But that would be to forget that, as the current crisis warps political sanity, we may be entering a phase where rationality could follow the global economy into recession.
For a sane view of the USA you have to look to Americans themselves, just as you look to them for the best science, the best orchestras, novelists, architects, art historians and (so I am told) classicists. The clearest statement of the facts about the US, its enemies and critics, is by Michael Mandelbaum, a foreign policy professor at Johns Hopkins University esteemed for the steely precision of his analyses.

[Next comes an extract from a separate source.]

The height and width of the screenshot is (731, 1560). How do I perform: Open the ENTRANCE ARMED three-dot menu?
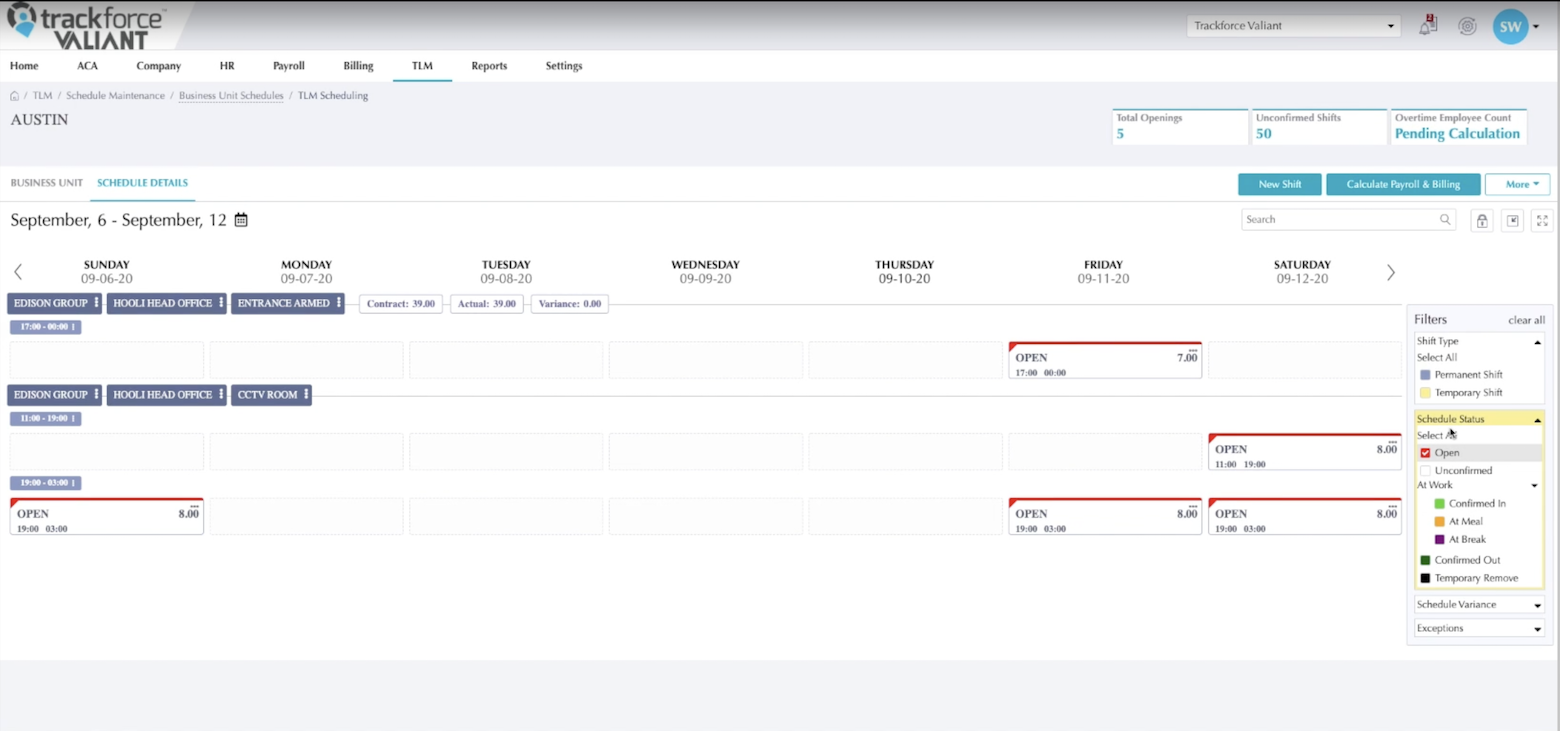[x=339, y=303]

Why is it, he asks in The Case for Goliath, that whereas states as strong as the US are historically subject to alliances to check them, no such anti-American alliance has formed or shows any sign of forming today? "The explanation for this gap is twofold. First, the charges most frequently levelled at America are false...second, far from menacing the rest of the world [the US] plays a uniquely positive global role. The governments of most other countries understand this, though they have powerful reasons not to say so explicitly."

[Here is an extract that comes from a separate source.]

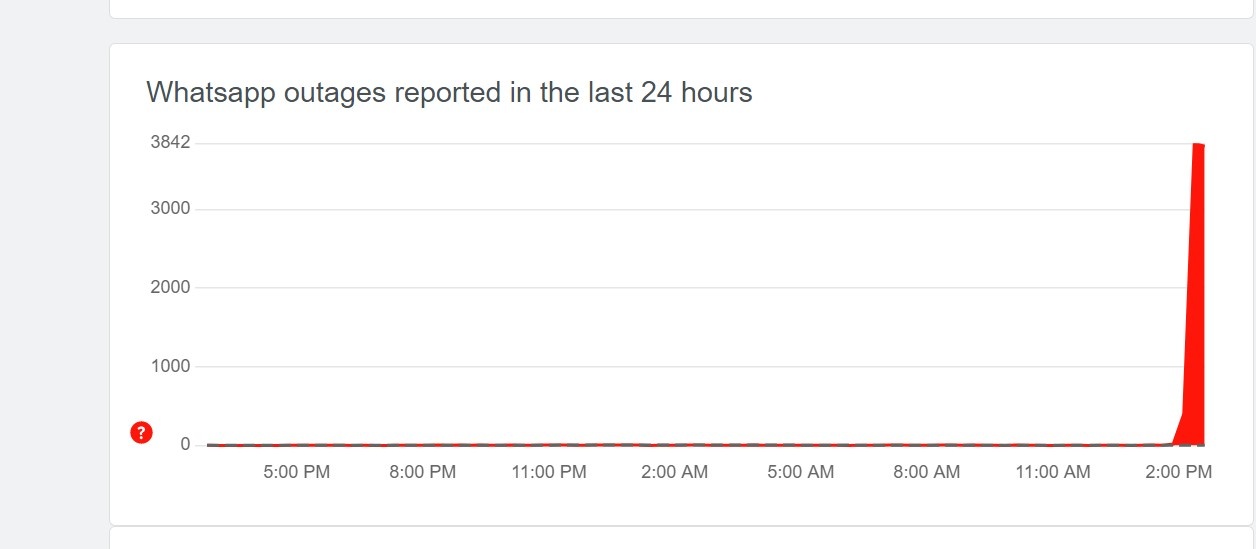Click the 8:00 PM time label
Image resolution: width=1256 pixels, height=549 pixels.
tap(422, 472)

There follows a highly contemporary message: that America's willingness to pursue the international activism we publicly deplore and privately welcome depends not so much on the rise of China but on the demands of Medicare and the social security budget. Three things about the US global involvement, he writes, may be safely predicted: that other countries "will not pay for it; they will continue to criticise it; and they will miss it when it is gone".
How keen are we in practice to dilute and redistribute US power? If it is to be a multipolar world, who, beyond Europe, would form these poles? India, Japan, Russia, China, the Middle East, South America, presumably. But you cannot line up countries or regions as candidates for a global oligarchy by virtue of their future power or influence.
How stable are the last four of these countries and regions, and how democratic, mature, honest or corrupted are their societies? If they are to form the underpinnings of a new international order, slipped into place deftly so as not to bring everything down as America withdraws, we need to know how much weight they can bear, as well as how they might bear down on us.